::: Supplied passage :::

In the case of sorting numbers, the tokens themselves have the property (ie., mathematical properties such as ranking are had by ranked tokens). So learning the distribution is learning the property of interest.
This is why no papers which demonstrate NNs "have representations" etc. which appeal to formal properties the data itself has, are even releveant to the discussion. Yet, all this "world model, algorithm, blah blah" said of NNs, is only ever shown using data whose "unsupervised model" constitues the property of interest.
Statistical models of the distributions of tokens are not models of the data generating process which produces those tokens (unless that process is just the distribution of those tokens). This is obvious from the outset.
I'm curious, why are you using "n-gram" as if you're referring to a model? You say e.g. that "LLM is learning an n-gram". N-grams are features, not models. You can train an n-gram model, or you can train a language model using n-grams as features, and so on, but you can't "learn an n-gram".
Where did you find this terminology?
EDIT:
>> and Hyp2 is that the LLM's training molds it into representing an actual sorting algorithm that would correctly generalize to any input list.
Btw, you have not shown anything like that. You trained and tested on lists of two-digit positive
integers expressible in 128 characters. That's not "any input list". As a for instance, what do you think would happen if you gave your model an alphanumeric list to sort? Did you try that?
Your model also doesn't correctly generalise, not even to its own training set that you tested it on. There's plenty of error in the figure where you show its accuracy (not clear if that's training or test accuracy).
It's not clear to me how you account for those obvious limitations of your model (it's a toy model after all) when you claim that it "learned to implement a sorting algorithm" etc. It would be great if you could clarify that.
> what do you think would happen if you gave your model an alphanumeric list to sort? Did you try that?
The tokenizer would throw an exception, because it doesn't have any tokens to represent alphabetical characters. But you tell me - if I had tokenized alphabetical characters and defined an ordering, would you expect the results to be any different?
> You say e.g. that "LLM is learning an n-gram"[...] you can't "learn an n-gram".
Where do I say that? I don't think I make any reference to "learning an n-gram", which is a relief because I don't know what it would mean to "learn an n-gram".
> There's plenty of error in the figure where you show its accuracy (not clear if that's training or test accuracy).

::: Exercise data :::

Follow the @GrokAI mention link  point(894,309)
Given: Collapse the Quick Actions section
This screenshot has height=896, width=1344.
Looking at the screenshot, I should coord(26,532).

:::

### Parts of the exercise
(a) In the sorting thread, why would the tokenizer throw an exception if the model were given an alphanumeric list?
(b) Mark each statement yes or no according to the sorting thread, and quote the deciding words: (i) N-grams are described as features rather than models. (ii) The person who trained the model confirms saying "LLM is learning an n-gram". (iii) The accuracy figure is identified as showing test accuracy.
The lines have no connection to the forum thread on sorting.

### Task-by-task outputs
(a) It doesn't have any tokens to represent alphabetical characters.

(b)
(i) Yes: "N-grams are features, not models."
(ii) No: "I don't think I make any reference to "learning an n-gram""
(iii) No: "not clear if that's training or test accuracy"